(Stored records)
§
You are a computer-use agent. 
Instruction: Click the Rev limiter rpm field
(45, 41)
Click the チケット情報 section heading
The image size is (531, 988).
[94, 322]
§
THE TASK: Please transcribe all of the entries precisely.

TASK RESPONSE:
You are a computer-use agent. 
Instruction: Click the Rev limiter rpm field
(45, 41)
Click the チケット情報 section heading
The image size is (531, 988).
[94, 322]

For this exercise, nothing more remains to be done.